TASK OBJECTIVE: Go to the line holding "Instruction: Toggle Italic formatting" in the entries below and write out exactly every line down to and including the line holding "Screen dimensions: 1357x896".

Stored items:
○ ○ ○ ○ ○

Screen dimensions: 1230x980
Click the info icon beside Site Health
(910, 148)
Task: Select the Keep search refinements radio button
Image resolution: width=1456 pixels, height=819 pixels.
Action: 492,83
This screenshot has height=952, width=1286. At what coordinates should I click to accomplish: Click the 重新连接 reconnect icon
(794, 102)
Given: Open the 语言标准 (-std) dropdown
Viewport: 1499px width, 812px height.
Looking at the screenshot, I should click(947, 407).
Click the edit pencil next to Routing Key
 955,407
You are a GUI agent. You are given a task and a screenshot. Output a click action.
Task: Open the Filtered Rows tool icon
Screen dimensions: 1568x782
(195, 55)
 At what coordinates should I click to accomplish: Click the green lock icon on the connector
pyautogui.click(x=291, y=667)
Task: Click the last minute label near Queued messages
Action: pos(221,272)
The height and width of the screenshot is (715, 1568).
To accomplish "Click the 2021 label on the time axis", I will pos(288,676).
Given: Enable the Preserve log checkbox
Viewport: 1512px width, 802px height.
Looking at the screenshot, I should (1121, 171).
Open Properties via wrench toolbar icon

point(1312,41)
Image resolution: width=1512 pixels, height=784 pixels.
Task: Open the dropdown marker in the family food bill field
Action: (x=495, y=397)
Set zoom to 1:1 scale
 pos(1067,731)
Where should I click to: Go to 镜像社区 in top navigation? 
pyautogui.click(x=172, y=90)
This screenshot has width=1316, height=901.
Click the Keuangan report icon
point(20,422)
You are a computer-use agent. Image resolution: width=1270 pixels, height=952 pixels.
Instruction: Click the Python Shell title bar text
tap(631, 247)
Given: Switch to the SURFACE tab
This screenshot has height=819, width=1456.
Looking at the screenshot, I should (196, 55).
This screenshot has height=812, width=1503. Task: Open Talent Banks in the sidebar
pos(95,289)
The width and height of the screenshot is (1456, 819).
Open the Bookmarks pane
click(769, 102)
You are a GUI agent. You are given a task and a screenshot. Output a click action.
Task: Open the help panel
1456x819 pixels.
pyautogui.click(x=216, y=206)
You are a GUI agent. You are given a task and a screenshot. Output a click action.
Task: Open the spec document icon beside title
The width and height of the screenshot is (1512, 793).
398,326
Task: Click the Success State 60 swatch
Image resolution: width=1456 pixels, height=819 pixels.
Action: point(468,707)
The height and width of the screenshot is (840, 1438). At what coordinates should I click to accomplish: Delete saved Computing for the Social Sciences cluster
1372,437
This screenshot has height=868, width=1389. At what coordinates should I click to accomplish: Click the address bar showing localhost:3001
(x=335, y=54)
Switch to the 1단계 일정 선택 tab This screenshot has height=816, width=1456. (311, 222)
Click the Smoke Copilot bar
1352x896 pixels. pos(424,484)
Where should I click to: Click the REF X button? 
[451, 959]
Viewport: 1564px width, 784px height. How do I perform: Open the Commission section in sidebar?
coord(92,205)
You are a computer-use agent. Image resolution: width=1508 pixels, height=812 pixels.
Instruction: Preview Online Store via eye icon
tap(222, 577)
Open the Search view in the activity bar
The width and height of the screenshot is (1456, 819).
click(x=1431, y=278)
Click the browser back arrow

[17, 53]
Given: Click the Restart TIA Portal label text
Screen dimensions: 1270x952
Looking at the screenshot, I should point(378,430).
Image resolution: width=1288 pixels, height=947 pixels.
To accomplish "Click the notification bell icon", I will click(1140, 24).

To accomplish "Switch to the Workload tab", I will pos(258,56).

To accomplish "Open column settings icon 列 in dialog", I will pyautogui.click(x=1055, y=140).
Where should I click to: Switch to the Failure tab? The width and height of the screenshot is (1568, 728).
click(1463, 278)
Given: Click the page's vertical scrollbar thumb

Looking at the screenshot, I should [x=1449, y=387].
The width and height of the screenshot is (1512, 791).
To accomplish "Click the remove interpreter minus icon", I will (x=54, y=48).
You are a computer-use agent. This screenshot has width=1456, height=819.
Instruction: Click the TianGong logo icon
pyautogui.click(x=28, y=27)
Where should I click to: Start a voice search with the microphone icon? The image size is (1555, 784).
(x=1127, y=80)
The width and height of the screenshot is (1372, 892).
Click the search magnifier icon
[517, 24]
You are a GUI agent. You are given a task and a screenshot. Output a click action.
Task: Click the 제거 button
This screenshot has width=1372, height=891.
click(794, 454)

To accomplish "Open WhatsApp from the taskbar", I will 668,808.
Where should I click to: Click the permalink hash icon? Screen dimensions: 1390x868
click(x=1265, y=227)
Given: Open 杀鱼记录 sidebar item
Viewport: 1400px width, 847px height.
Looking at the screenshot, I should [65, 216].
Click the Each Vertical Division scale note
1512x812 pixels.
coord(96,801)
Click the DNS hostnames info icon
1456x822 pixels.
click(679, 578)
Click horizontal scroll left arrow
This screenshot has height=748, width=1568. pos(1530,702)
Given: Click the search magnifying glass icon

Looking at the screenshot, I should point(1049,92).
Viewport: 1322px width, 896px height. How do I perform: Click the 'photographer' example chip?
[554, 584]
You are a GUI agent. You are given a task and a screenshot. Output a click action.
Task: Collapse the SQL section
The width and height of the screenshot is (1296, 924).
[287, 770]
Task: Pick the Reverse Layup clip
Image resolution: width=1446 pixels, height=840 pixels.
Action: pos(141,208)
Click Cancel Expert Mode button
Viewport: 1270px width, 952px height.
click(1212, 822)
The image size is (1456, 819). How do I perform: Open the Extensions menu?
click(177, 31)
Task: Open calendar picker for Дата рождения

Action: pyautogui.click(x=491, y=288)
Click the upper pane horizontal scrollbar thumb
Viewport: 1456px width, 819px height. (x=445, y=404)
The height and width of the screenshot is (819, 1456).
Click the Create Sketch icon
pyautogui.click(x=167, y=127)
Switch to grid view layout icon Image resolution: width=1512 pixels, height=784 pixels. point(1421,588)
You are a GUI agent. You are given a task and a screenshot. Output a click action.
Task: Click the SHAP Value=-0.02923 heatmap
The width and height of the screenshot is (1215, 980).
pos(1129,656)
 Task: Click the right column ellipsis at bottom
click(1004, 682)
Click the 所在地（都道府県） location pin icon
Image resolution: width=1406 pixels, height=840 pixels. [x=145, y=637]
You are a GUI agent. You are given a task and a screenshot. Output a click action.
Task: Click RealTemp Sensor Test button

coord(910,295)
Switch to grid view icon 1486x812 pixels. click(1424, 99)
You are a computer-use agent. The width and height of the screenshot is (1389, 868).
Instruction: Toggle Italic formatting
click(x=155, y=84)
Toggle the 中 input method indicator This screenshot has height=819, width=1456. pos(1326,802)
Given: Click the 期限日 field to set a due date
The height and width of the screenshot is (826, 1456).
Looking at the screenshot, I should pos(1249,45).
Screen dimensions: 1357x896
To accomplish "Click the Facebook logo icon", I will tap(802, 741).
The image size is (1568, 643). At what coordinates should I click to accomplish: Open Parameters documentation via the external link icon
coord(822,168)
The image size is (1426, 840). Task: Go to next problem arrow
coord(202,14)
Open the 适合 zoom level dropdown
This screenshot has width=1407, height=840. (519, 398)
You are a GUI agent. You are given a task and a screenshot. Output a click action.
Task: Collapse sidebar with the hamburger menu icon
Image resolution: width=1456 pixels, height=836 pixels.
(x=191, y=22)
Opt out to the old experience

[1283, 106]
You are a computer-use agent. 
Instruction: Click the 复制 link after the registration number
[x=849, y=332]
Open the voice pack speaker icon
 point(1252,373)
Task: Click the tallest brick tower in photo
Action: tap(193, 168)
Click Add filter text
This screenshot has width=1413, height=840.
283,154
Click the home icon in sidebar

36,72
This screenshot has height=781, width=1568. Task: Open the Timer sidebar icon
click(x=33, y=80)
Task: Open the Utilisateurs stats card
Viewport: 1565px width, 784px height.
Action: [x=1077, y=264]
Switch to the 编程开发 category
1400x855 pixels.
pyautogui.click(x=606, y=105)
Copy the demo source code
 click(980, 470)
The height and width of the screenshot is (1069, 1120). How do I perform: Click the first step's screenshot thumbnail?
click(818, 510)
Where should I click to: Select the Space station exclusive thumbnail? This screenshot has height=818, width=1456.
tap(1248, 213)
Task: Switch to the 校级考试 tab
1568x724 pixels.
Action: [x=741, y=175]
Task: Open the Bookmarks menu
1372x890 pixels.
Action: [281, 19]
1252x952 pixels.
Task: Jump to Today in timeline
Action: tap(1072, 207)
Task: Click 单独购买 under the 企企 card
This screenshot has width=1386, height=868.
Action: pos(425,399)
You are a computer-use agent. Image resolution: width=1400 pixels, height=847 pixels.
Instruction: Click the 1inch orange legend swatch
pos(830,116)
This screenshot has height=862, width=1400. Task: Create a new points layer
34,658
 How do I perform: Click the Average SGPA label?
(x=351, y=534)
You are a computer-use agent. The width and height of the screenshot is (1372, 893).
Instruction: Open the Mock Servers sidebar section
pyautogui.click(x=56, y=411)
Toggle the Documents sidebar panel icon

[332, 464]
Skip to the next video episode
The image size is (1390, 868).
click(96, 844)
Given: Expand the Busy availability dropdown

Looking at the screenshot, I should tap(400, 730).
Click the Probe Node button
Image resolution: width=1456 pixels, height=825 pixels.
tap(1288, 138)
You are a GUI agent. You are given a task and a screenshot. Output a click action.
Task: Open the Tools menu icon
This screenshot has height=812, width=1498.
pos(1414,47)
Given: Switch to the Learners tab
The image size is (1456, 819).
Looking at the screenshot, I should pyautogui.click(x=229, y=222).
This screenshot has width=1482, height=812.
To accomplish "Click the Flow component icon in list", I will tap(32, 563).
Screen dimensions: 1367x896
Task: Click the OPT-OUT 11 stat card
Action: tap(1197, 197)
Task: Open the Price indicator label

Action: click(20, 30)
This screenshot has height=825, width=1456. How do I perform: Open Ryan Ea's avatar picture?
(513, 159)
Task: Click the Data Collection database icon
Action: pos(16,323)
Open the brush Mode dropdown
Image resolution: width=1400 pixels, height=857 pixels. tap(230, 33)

○ ○ ○ ○ ○

REPLY TO THE TASK:
Instruction: Toggle Italic formatting
click(x=155, y=84)
Toggle the 中 input method indicator This screenshot has height=819, width=1456. pos(1326,802)
Given: Click the 期限日 field to set a due date
The height and width of the screenshot is (826, 1456).
Looking at the screenshot, I should pos(1249,45).
Screen dimensions: 1357x896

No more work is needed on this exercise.